L’éclipse de lune de Davenport
Par domcorrieras, le samedi 19 janvier 2019 - Poèmes & chansons - lien permanent
Les yeux par-dessus le Mississippi,
je n’aurai jamais cru vivre si vieux.
Ce que je dois de m’être trompé, sur le temps
et sur la lune, d’avoir vu avec quelle douceur
les vieux hommes ordinaires traitent leurs vieilles
femmes ordinaires
du Nebraska et de l’Iowa, la petite caresse
au déjeuner, au-dessus d’une Jell-O verte, de l’anas,
et des « rectangles » de poisson frits pour deux dollars
quatre-vingt-quinze.
Je quittais Des Moines quand ils nous dirent à la
radio
que de longues files étaient venues voir la vache
entièrement
sculptée dans le beurre.
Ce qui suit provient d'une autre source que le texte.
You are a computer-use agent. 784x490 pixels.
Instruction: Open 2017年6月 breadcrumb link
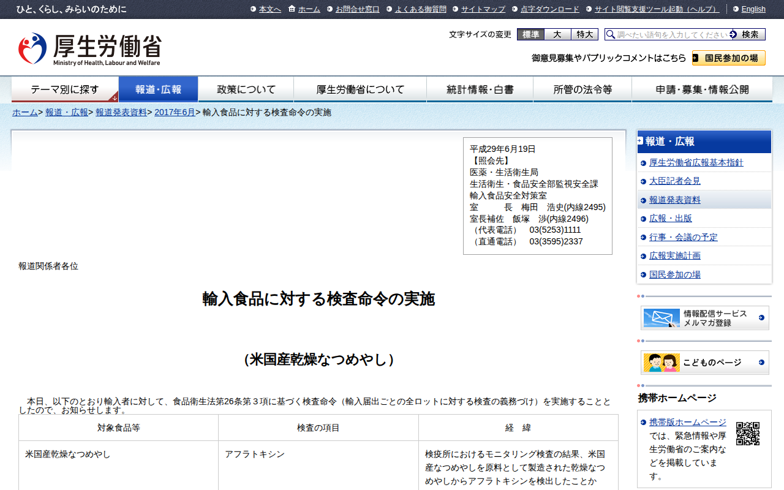pyautogui.click(x=175, y=112)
La terre est collée là
juste entre le soleil et la lune, m’annonça sur les quais
la serveuse noire du Salty Pelican, rentrée
de la terrible Houston pour soigner son père.
Mon œil valide brûle de fatigue
à cligner sur le Mississippi
quand la lune se laisse gagner par le noir.
Elle ne comprend sûrement pas ce qui lui arrive,
pensais-je, poussé devant l’assiette et le verre de vin
par de nouvelles salves d’incompréhension.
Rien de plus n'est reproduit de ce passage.